12
de abril de 2015 | N° 18130
MARTHA MEDEIROS
ZZZZZZZZZ
O sono profundo talvez seja uma recompensa apenas aos
que se esgotam em viver bem
Durmo
bem, mas apenas seis horas por noite. Gostaria que fossem mais. Como você é bom
de matemática, já fez as contas: se adormeço às 23h, acordo às 5h. Se adormeço
às 23h30min, acordo às 5h30min. E o que faz uma pessoa que acorda às 5h30min?
Fica tentando dormir um pouco mais e às vezes até consegue uma cochilada extra,
mas o corpo e a mente já descansaram o suficiente e querem sair logo da cama
para mostrar serviço. Acordar cedo é um hábito saudável, reconheço, mas
inclusive nos fins de semana e feriados?
Deixei
de reclamar depois que li Sono, do celebrado escritor japonês Haruki Murakami,
que entre outros livros escreveu Do que eu falo quando eu falo de corrida. Com
sua prosa seca e objetiva, agora ele conta a história de uma mulher que, de uma
hora para outra, deixa de dormir. E não sente falta. Está há 17 dias sem pregar
o olho e tinindo.
De
certa forma, um terceiro turno acordado é tudo o que sonhamos, já que tempo
virou artigo de luxo. Não seria uma bênção ter oito horas a mais no dia, todos
os dias? Imagine. Oito horas sem tráfego, sem barulho, sem compromissos – e sem
fadiga. Oito horas a mais para desenvolver um hobby, para pedalar por ruas
vazias, para o sexo, para organizar gavetas, para testar receitas, para ouvir
música, para olhar para o teto, oito horas para o que bem entender. Menos
dormir.
É
possível que, se tivéssemos essas hipotéticas horas suplementares, as
gastaríamos nas redes sociais, bisbilhotando o Facebook dos outros, dialogando
com outros insones, compartilhando vídeos, fotos e textos que falam por nós. Ou
seja, daríamos continuidade ao isolamento a que nos autoimpomos desde que nos
viciamos no contato online.
Mas
a fictícia personagem de Sono não cai nesta. Usa suas horas noturnas para reler
romances que já havia lido anteriormente, mas que não havia prestado atenção.

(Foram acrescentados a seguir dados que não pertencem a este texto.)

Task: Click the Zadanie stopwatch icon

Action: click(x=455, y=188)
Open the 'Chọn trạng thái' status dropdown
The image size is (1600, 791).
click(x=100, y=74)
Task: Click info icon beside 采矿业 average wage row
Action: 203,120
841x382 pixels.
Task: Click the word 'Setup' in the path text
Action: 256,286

Agora, no silêncio de sua nova condição de zumbi e a fim de se reconectar
consigo mesma, ela percebe nuances que nunca havia percebido nas histórias – e,
junto, descobre o real sentido da palavra concentração.
Chegaremos
a esse ponto de precisar de um terceiro turno insone para nos mantermos
despertos para o que verdadeiramente importa? Francamente: não dormir é um
pesadelo. Precisamos dormir. O corpo precisa. A mente precisa. Por que será que
16 horas alertas não têm nos bastado?
O
livro é de uma simplicidade perturbadora. Termina de forma enigmática e deixa
reflexões no ar. De minha parte, fiquei com a sensação de que as pessoas não
estão descansando à noite porque não estão se cansando de dia com coisas que
valham a pena – apenas cumprem tarefas enfadonhas e à noite se culpam pela
maneira como estão desperdiçando seu tempo. O sono profundo talvez seja uma
recompensa apenas aos que se esgotam em viver bem.